◆ **EXCERPTED TEXT**
◆ ◆ ◆ ◆ ◆
13) It is not really clear what tests were performed in the result section. I suggest to report an effect size and to specify the test (as it seems to be a likelihood-ratio test, I suppose that the chi2 value could be reported).

14) I found it hard to get information about the model comparison results. In particular, figure 4A is not so informative as the models differs in terms of free parameters number. It is unclear what is the winning model at the group level and by how much. Reporting a figure or a table would be informative to get a sense of the second-best model, etc. In fact, reporting each model frequency on top would also be informative.

15) Lines 250-257 p 14: “Choice preference was high (70%) in block 1 when coherence was not altered, similar to block 1 from experiment 2 where extrinsic reward was equal between free and forced options”. Can the authors report some statistics to support that claim?
◆ ◆ ◆ ◆ ◆
◆ **STORED DATA**
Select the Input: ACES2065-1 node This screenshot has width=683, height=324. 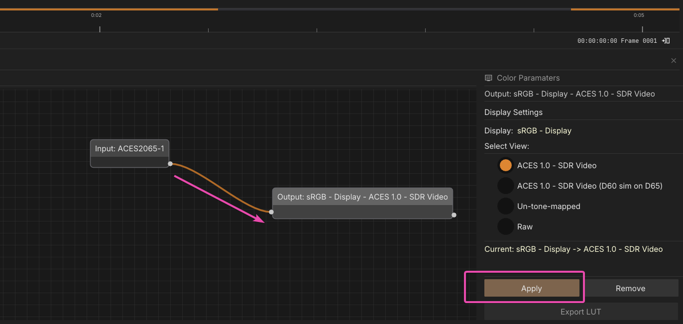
◆ ◆ ◆ ◆ ◆
◆ **TASKS TO COMPLETE**
1) Answer these questions from the review excerpt:
(a) What kind of test does the reviewer suppose was performed in the result section?
(b) Why does the reviewer find figure 4A not so informative?
(c) What choice preference figure is quoted for block 1?
2) Duplicate the passage of the review excerpt between "14) I found" and "support that claim?", inclusive.
The material is separate from the review excerpt.

◆ **RESPONSES**
1)
(a) A likelihood-ratio test.
(b) The models differ in their number of free parameters.
(c) 70%.

2)
14) I found it hard to get information about the model comparison results. In particular, figure 4A is not so informative as the models differs in terms of free parameters number. It is unclear what is the winning model at the group level and by how much. Reporting a figure or a table would be informative to get a sense of the second-best model, etc. In fact, reporting each model frequency on top would also be informative.

15) Lines 250-257 p 14: “Choice preference was high (70%) in block 1 when coherence was not altered, similar to block 1 from experiment 2 where extrinsic reward was equal between free and forced options”. Can the authors report some statistics to support that claim?